--- EXTRACTED RECORDS ---
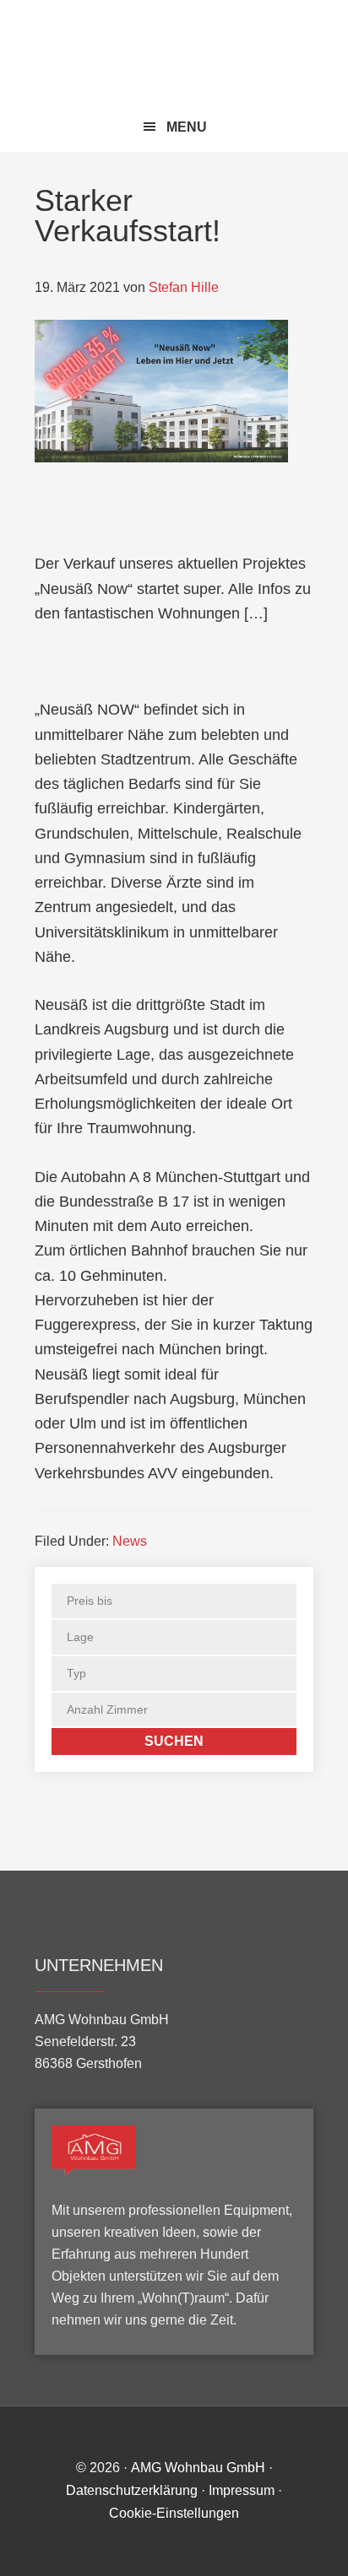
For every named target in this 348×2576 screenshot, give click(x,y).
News (129, 1541)
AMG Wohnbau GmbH (174, 52)
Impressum (242, 2490)
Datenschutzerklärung (132, 2490)
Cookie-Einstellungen (174, 2513)
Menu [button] (186, 127)
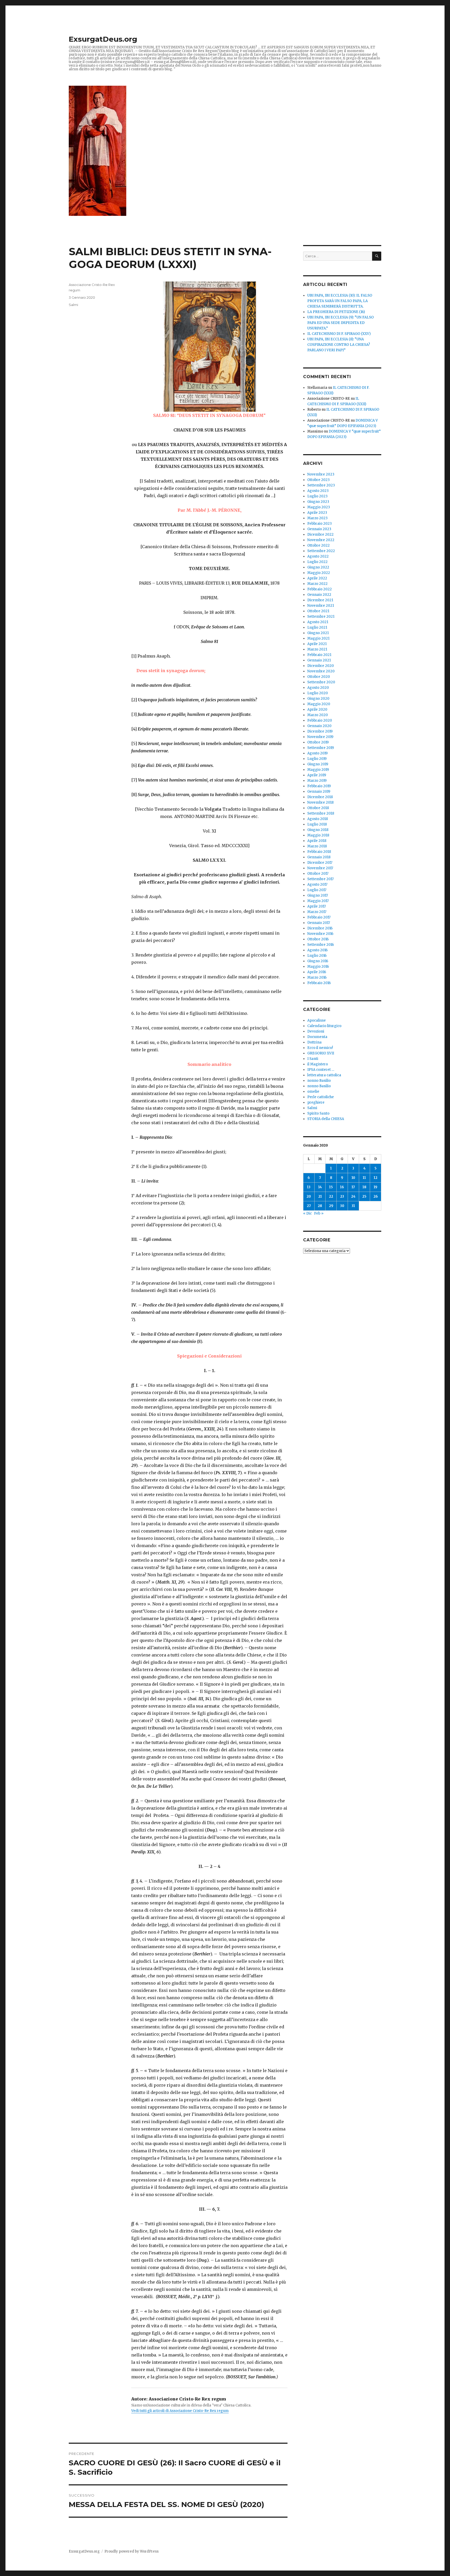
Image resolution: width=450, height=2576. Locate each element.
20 (309, 1196)
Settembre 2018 (320, 813)
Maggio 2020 (318, 704)
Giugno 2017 (317, 895)
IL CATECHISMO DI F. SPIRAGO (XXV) (339, 334)
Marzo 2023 (317, 518)
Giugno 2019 (317, 764)
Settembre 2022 (321, 551)
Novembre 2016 (320, 933)
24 (353, 1196)
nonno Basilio (319, 1080)
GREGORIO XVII (320, 1053)
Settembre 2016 (320, 944)
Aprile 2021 (317, 644)
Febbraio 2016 (319, 983)
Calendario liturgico (324, 1026)
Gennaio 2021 (319, 660)
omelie (313, 1091)
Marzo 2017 (316, 912)
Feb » (318, 1213)
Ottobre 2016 (318, 939)
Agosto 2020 (318, 687)
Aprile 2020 (317, 709)
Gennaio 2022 (319, 594)
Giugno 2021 (318, 633)
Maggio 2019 (318, 769)
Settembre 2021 (320, 616)
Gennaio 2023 (319, 529)
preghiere (315, 1102)
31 (353, 1206)
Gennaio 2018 (318, 857)
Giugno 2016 (317, 961)
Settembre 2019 (320, 748)
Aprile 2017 (316, 906)
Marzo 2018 (317, 846)
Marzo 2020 (317, 715)
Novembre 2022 (320, 540)
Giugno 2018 (317, 830)
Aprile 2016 (316, 972)
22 (331, 1196)
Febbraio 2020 (319, 720)
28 (320, 1206)
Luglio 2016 (317, 955)
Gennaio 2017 (318, 923)
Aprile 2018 (316, 841)
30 (342, 1206)
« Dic (307, 1213)
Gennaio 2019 (318, 791)
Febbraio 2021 (319, 655)
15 (331, 1187)
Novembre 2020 (321, 671)
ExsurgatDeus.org (103, 39)
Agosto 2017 (317, 884)
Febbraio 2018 (319, 851)
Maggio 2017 (318, 901)
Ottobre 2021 (318, 611)
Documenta (317, 1037)
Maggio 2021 (318, 638)
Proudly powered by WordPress (131, 2551)
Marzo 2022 (317, 584)
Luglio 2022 (317, 562)
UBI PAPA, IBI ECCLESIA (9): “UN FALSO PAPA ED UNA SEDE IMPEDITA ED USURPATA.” (340, 322)
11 (364, 1178)
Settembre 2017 (320, 879)
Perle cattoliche (320, 1097)
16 (342, 1187)
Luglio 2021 (317, 627)
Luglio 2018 (317, 824)
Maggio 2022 (318, 573)
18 (364, 1187)
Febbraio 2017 (318, 917)
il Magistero (317, 1064)
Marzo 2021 (317, 649)
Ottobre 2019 (318, 742)
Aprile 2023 (317, 512)
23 (342, 1196)
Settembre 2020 (321, 682)
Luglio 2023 (317, 496)
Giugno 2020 (318, 698)
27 (309, 1206)
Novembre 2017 (320, 868)
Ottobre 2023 (318, 480)
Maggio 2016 (318, 966)
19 (375, 1187)
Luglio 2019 (317, 758)
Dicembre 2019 (320, 731)
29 (331, 1206)
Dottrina (314, 1042)
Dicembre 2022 (320, 534)
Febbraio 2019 (319, 786)
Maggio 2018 (318, 835)
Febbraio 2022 (319, 589)
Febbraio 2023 (319, 523)
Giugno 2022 (318, 567)
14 (320, 1187)
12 (375, 1178)
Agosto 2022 (318, 556)
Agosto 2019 (317, 753)
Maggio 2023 (318, 507)
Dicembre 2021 (320, 600)
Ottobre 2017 (317, 873)
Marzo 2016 (317, 977)
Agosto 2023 (318, 491)
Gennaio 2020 (319, 726)
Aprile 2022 (317, 578)
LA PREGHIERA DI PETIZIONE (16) (336, 312)
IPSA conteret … (320, 1069)
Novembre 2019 (320, 737)
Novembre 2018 (320, 802)
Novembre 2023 (320, 474)
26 (375, 1196)
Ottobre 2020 (318, 676)
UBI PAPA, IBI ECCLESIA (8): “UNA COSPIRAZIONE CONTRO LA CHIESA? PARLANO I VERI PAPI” (338, 344)
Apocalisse (316, 1020)
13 (308, 1187)
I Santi (312, 1058)
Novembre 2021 (320, 605)
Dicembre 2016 (320, 928)
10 (353, 1178)
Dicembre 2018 (320, 797)
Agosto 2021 (317, 622)
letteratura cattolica (324, 1075)
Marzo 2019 (317, 780)
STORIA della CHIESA (325, 1119)
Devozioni (315, 1031)
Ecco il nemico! (320, 1048)
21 (320, 1196)
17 (353, 1187)
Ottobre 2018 (318, 808)
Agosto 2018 (317, 819)
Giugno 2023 (318, 501)
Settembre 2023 (321, 485)
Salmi (73, 305)
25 (364, 1196)
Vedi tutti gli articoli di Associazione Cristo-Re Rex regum (180, 2411)
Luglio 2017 (316, 890)
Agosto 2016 (317, 950)
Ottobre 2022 (318, 545)
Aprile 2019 (316, 775)
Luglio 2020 (317, 693)
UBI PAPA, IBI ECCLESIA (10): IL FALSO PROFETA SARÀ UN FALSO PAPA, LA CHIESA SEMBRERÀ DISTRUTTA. (339, 301)
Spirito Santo (318, 1113)
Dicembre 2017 (319, 862)
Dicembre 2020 (320, 666)
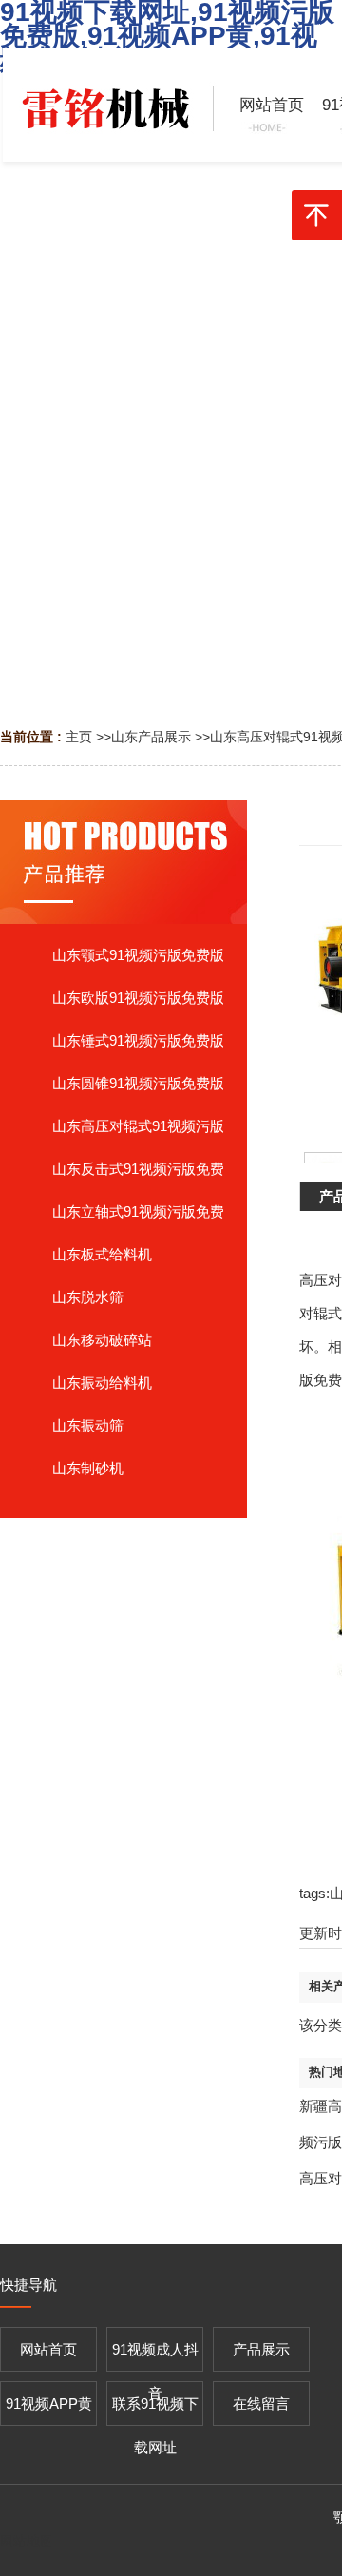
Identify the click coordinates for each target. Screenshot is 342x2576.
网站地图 (26, 2540)
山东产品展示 (151, 736)
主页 (79, 736)
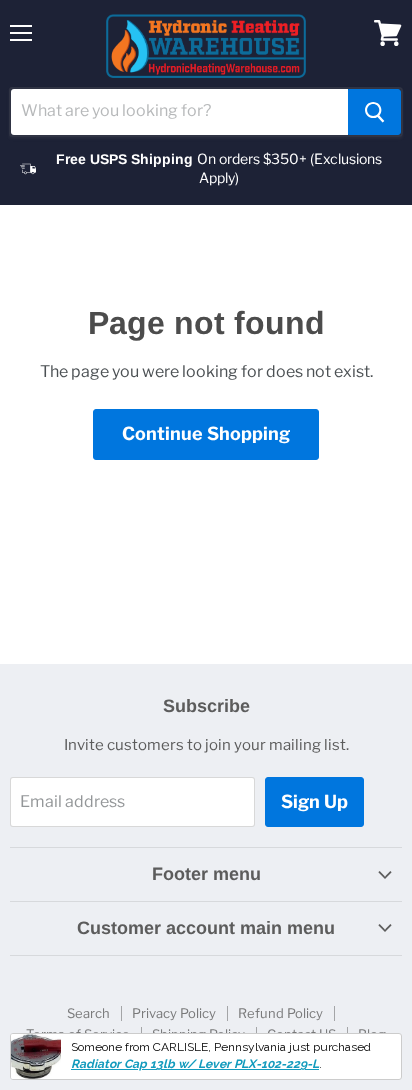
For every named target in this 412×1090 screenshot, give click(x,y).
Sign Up (314, 801)
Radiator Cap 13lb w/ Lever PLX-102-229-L (195, 1064)
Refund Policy (280, 1013)
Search (88, 1013)
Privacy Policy (174, 1013)
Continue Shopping (206, 433)
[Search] (374, 112)
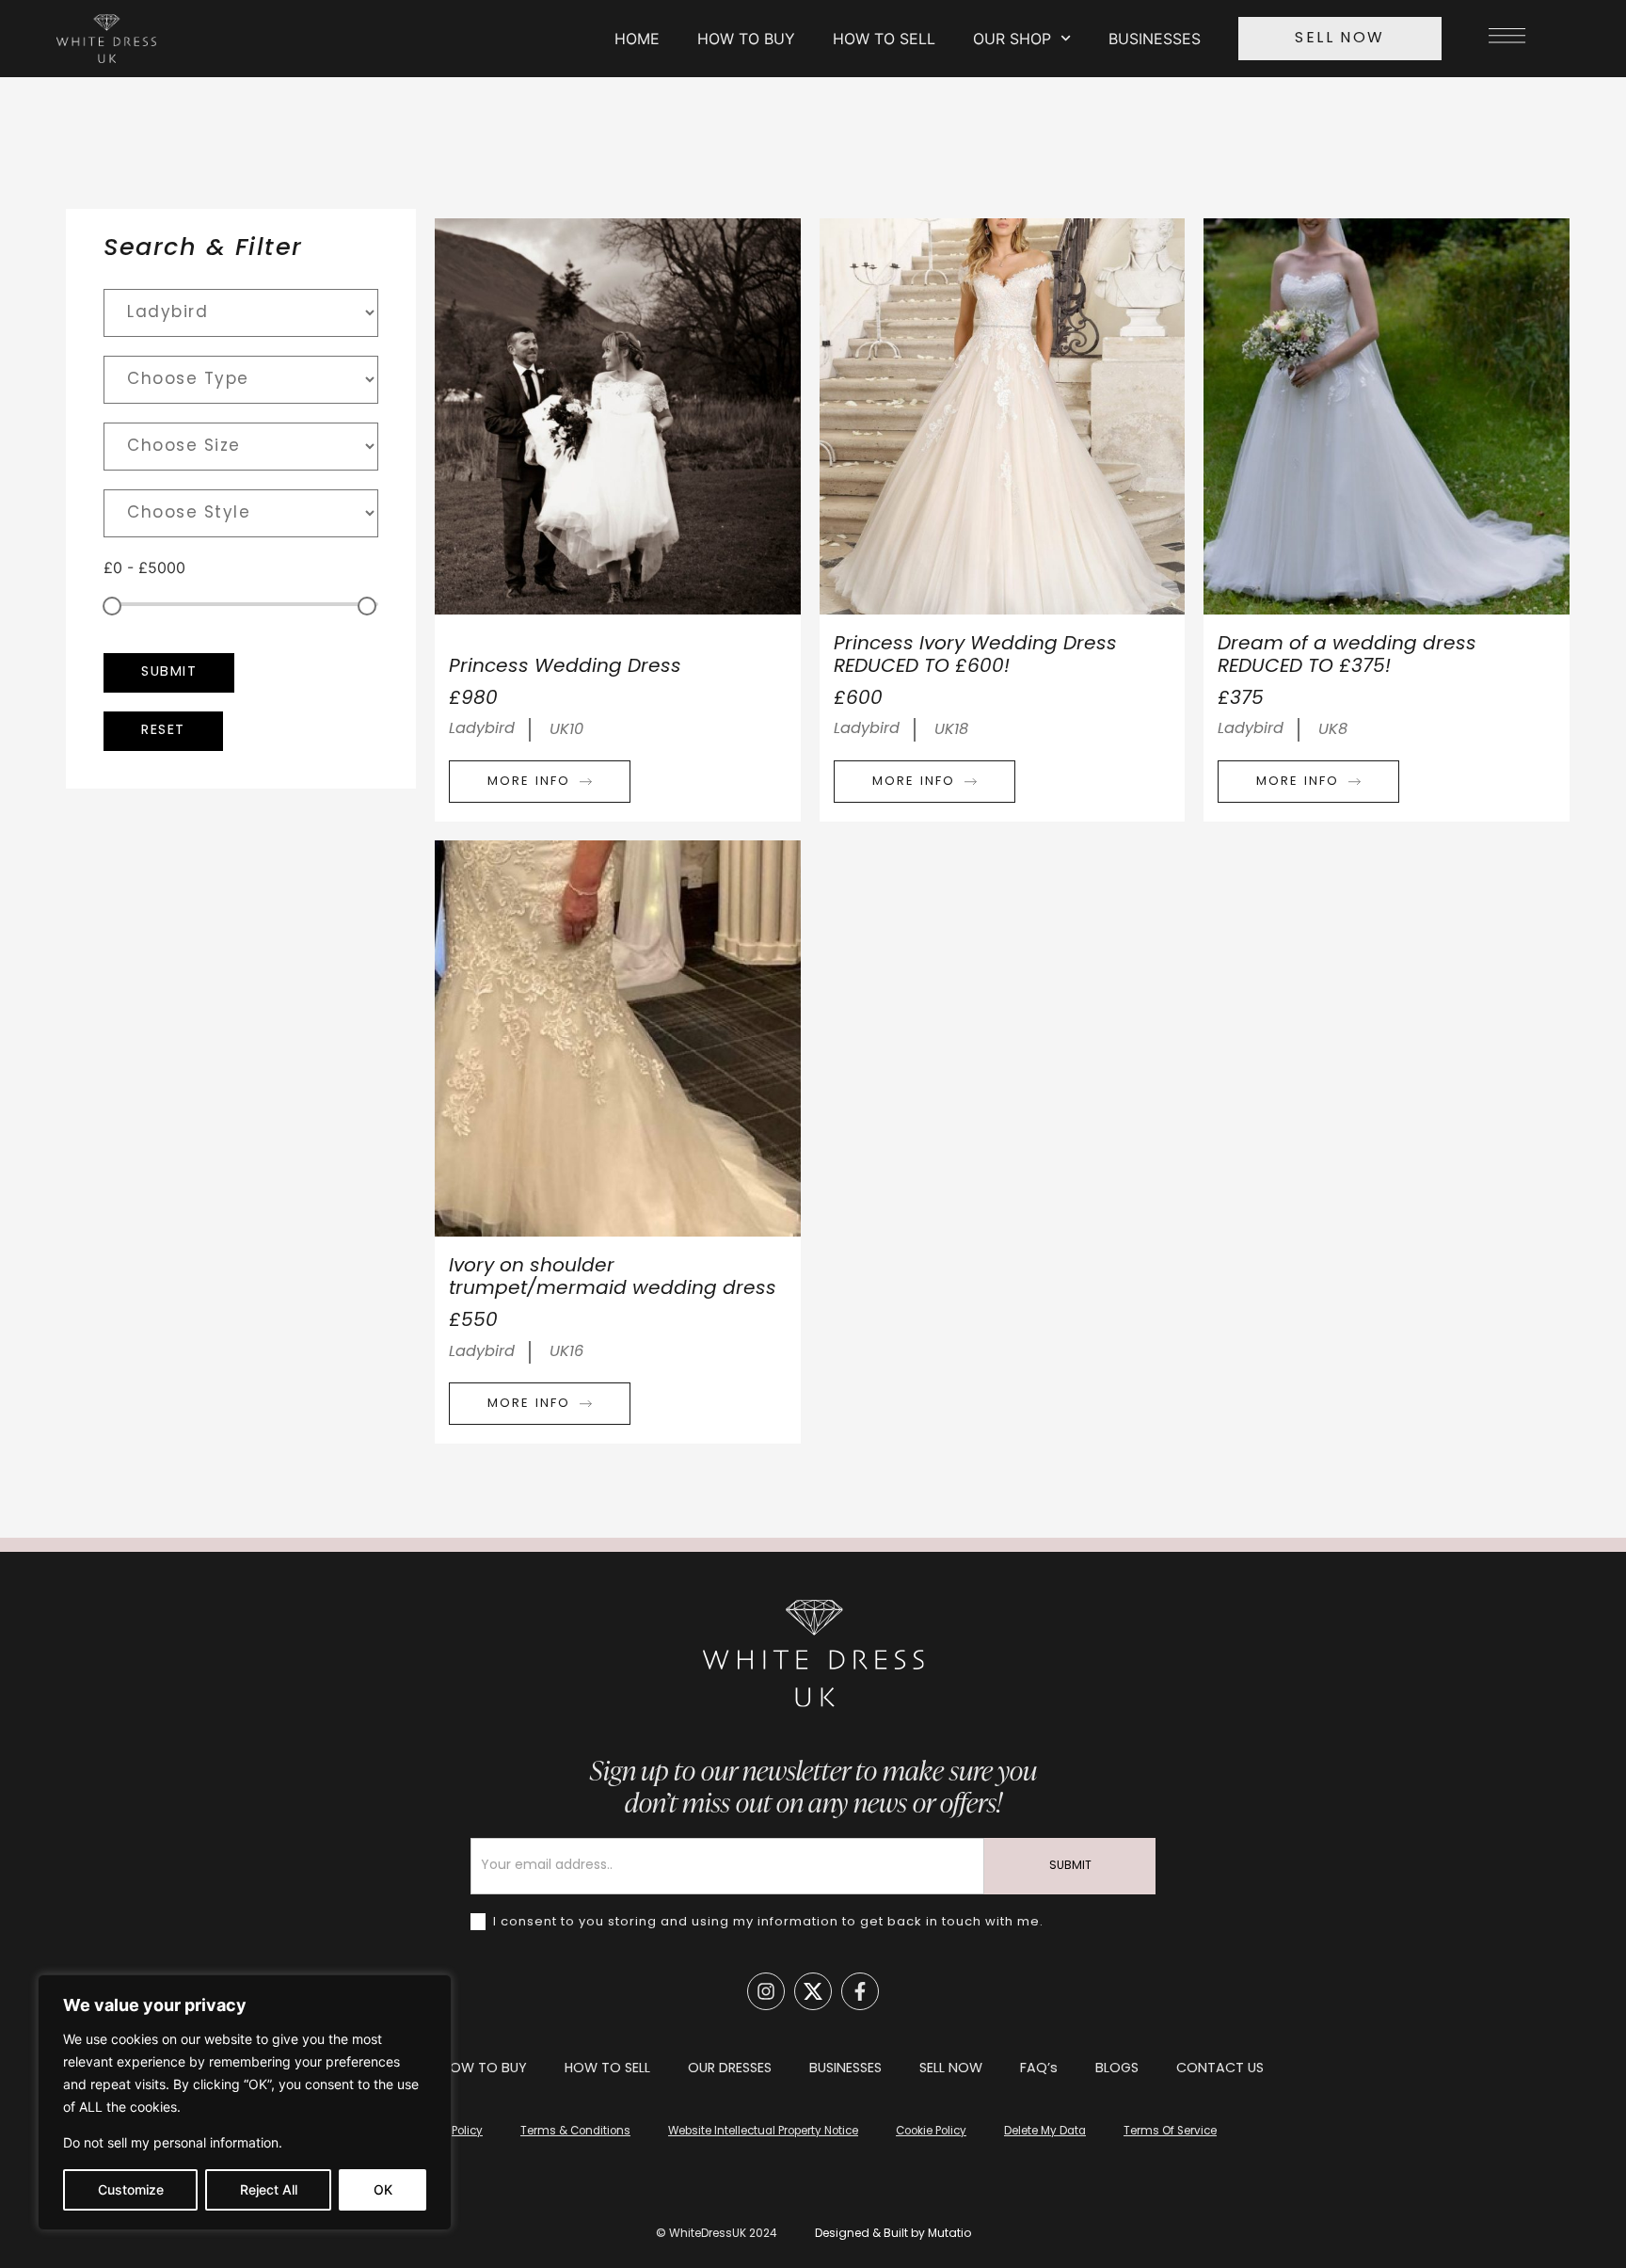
---
**PROBLEM TO SOLVE**.
The answer must be a single number: how many lines above contain "Luglio".

**TASK ANSWER**.
8